We can notice a few things about the XML file that SAS has generated:
- The file starts with the XML version and encoding.
- The root (i.e., first) element of an XML file created by SAS is always the <TABLE> tag.
- Each row of the dataset has its own tag. In this case, the <CARS> tag.
- The columns and data are stored between separated tags. For example, <MAKE>.
As you can see, the XML file does not contain formats, variable labels, and lengths. For example, the column invoice had a dollar-format in the CARS dataset but is unformatted in the XML file.
The unformatted values do come not as a surprise as the SAS log contains an explicit note.
If you want the XML file to have formats, then you need to convert the numeric values into character values first. For example, the SAS code below reads the column invoice and creates a new column invoice_fmt that contains the original value and the format. However, the new column is of type character instead of numeric.
libname xml_file xml "/my_files/cars.xml"; data xml_file.cars; set sashelp.cars; invoice_fmt = put(invoice, dollar12.2); run;
Create an XML File with the ODS Statement in SAS
The second method to create XML files in SAS is by using the ODS statement.

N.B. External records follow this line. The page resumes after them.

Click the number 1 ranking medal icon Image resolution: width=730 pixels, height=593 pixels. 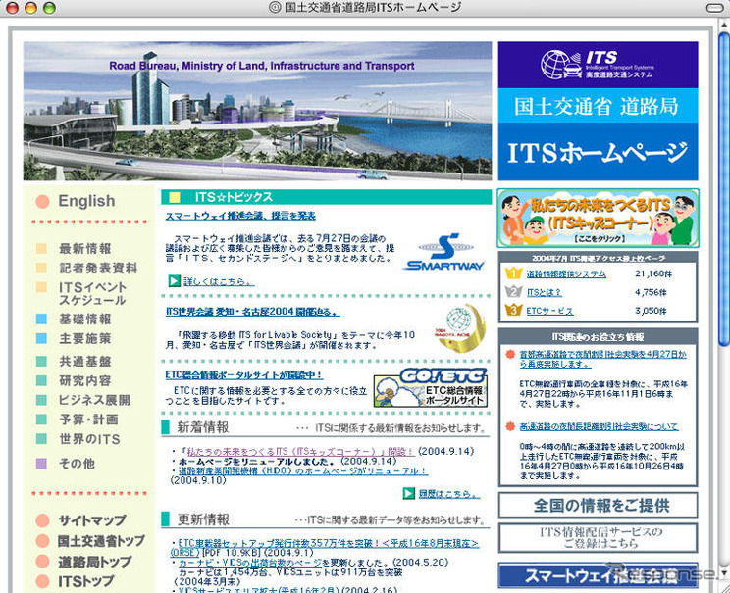pyautogui.click(x=512, y=273)
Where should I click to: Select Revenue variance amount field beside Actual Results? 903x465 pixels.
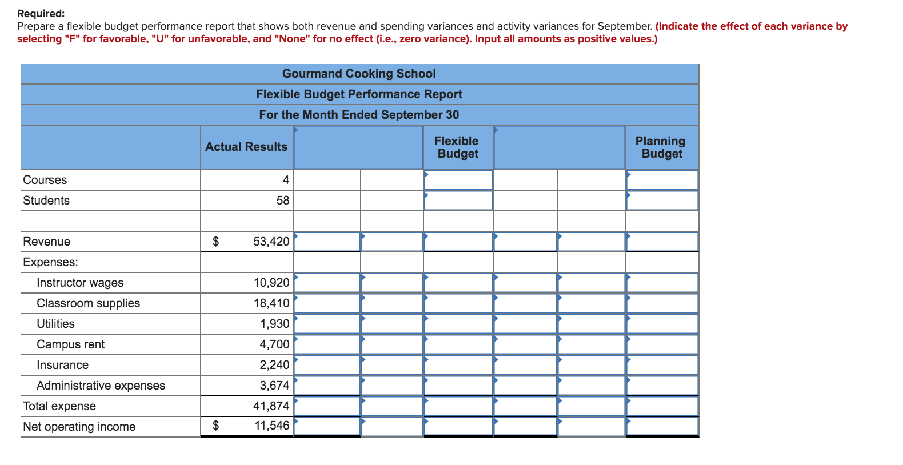point(327,242)
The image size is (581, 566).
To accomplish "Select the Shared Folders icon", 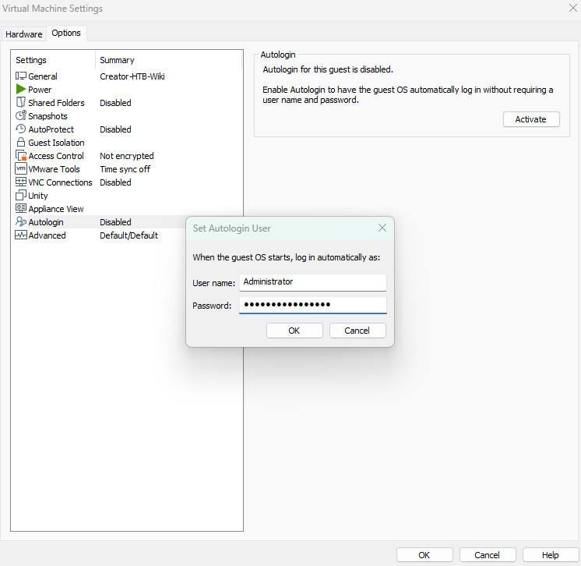I will [x=21, y=103].
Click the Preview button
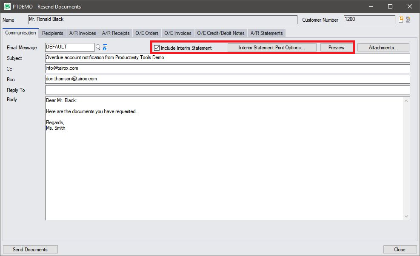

ODS stands for Output Delivery System and formats reports nicely in a new file. Its main advantage is that ODS supports many types of documents that can be shared easily between different systems. For example, it can create HTML pages and generate PDF files.
You can also create an XML file from a SAS report with the ODS statement. The ODS statement creates an XML file of all SAS output that is generated between the ODS start and ODS close statement.
The ODS statement starts with the ODS keyword and the XML keyword. The latter keyword lets SAS know which type of document to create. The last part of the ODS statement is the FILE=-option. With this option, you define the location and name of the output file.
The example below demonstrates how to create an XML file of a SAS report.
ods xml file="/my_files/cars.xml"; proc print noobs data=sashelp.cars; run; ods xml close;
In this particular example, we use the PROC PRINT statement to generate a report of the CARS dataset. Because the PROC PRINT statement is between two ODS statements, SAS also converts the report into an XML file.
Notice that SAS needs the ODS XML CLOSE statement. If you omit this statement, SAS won’t create the XML file.
This image shows a part of the file we have created.
As you can see, the structure of the XML file generated by the ODS statement is completely different than the file the LIBNAME statement creates. As a result, the ODS statement is more focused on formatting and presenting data, whereas the LIBNAME statement is more used to create data that can be transferred easily between systems.